A minimal YAML test file looks like this:

tests:
  - name: lookup_known_customer
    tool: lookup_account
    args:
      customer_id: "C-1234"
    expectations:
      response:
        - path: "$.account_status"
          operator: equals
          value: "active"
        - path: "$.balance"
          operator: is_not_null

Reference

ToolEvals

ToolEvals(app_name, creds=None, user_agent_extension=None)

Utility class for testing CXAS Tools.

Initializes the ToolEvals class.

Parameters:

Name Type Description Default
app_name str

CXAS App name (projects/{project}/locations/{location}/apps/{app}).

required
creds Any

Optional Google Cloud credentials.

None
Source code in src/cxas_scrapi/evals/tool_evals.py
def __init__(
    self,
    app_name: str,
    creds: Any = None,
    user_agent_extension: str = None,
):
    """Initializes the ToolEvals class.

    Args:
        app_name: CXAS App name
            (projects/{project}/locations/{location}/apps/{app}).
        creds: Optional Google Cloud credentials.
    """
    self.app_name = app_name

    parts = self.app_name.split("/")
    self.project_id = parts[1] if len(parts) > 1 else ""
    self.location = parts[3] if len(parts) > 3 else "us"

    self.creds = creds
    self.user_agent_extension = user_agent_extension
    self.tools_client = Tools(
        app_name=self.app_name,
        creds=self.creds,
        user_agent_extension=user_agent_extension,
    )
    self.var_client = Variables(
        app_name=self.app_name,
        creds=self.creds,
        user_agent_extension=user_agent_extension,
    )
    try:
        self.tool_map = self.tools_client.get_tools_map(reverse=True)
    except (AttributeError, KeyError, RuntimeError, ValueError) as e:
        logger.warning(
            "Failed to fetch tool map for %s: %s", self.app_name, e
        )
        self.tool_map = {}

load_tool_test_cases_from_file

load_tool_test_cases_from_file(test_file_path)

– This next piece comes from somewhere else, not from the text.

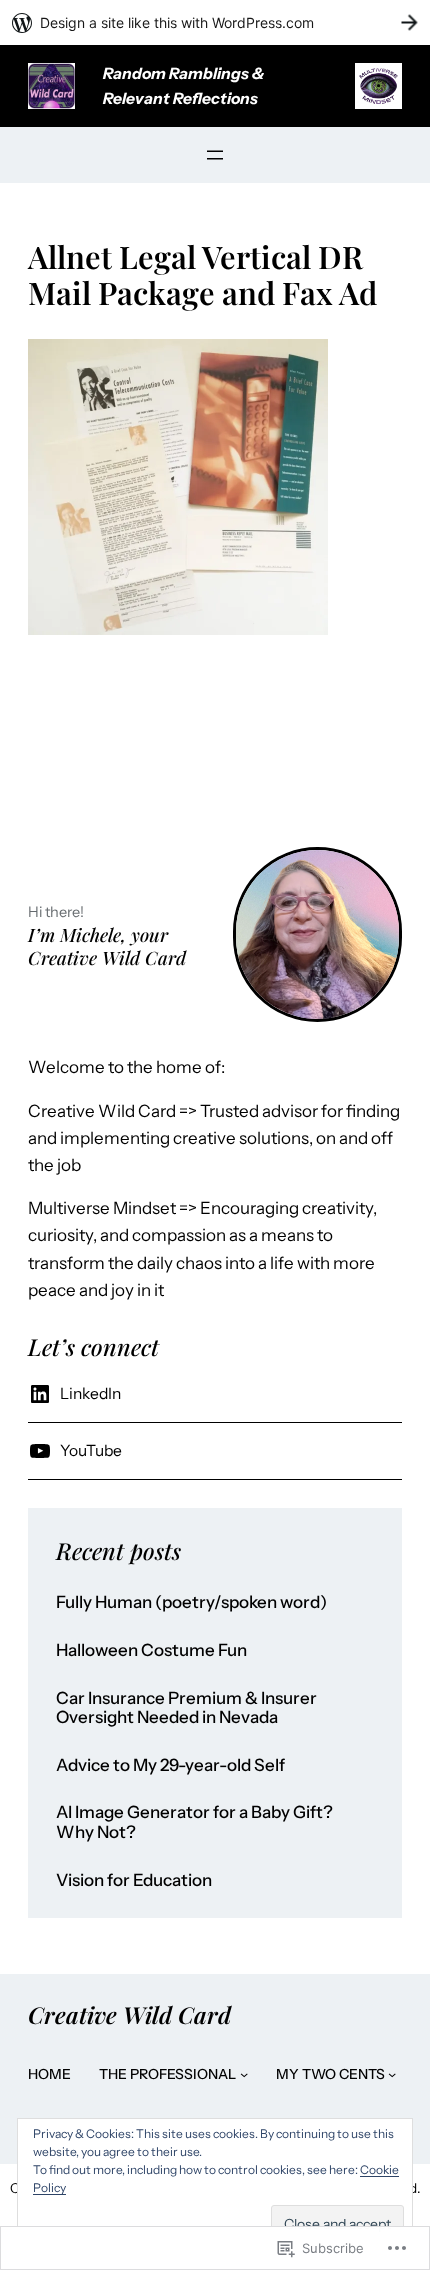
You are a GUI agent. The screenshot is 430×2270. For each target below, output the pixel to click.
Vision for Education (134, 1880)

Loads tool tests from a YAML file.

Source code in src/cxas_scrapi/evals/tool_evals.py
def load_tool_test_cases_from_file(
    self, test_file_path: str
) -> List["ToolTestCase"]:
    """Loads tool tests from a YAML file."""
    with open(test_file_path, "r", encoding="utf-8") as f:
        return self.load_tool_test_cases_from_yaml(f.read())

load_tool_tests_from_dir

load_tool_tests_from_dir(directory_path='tool_tests')

Recursively loads all YAML tool tests from a directory.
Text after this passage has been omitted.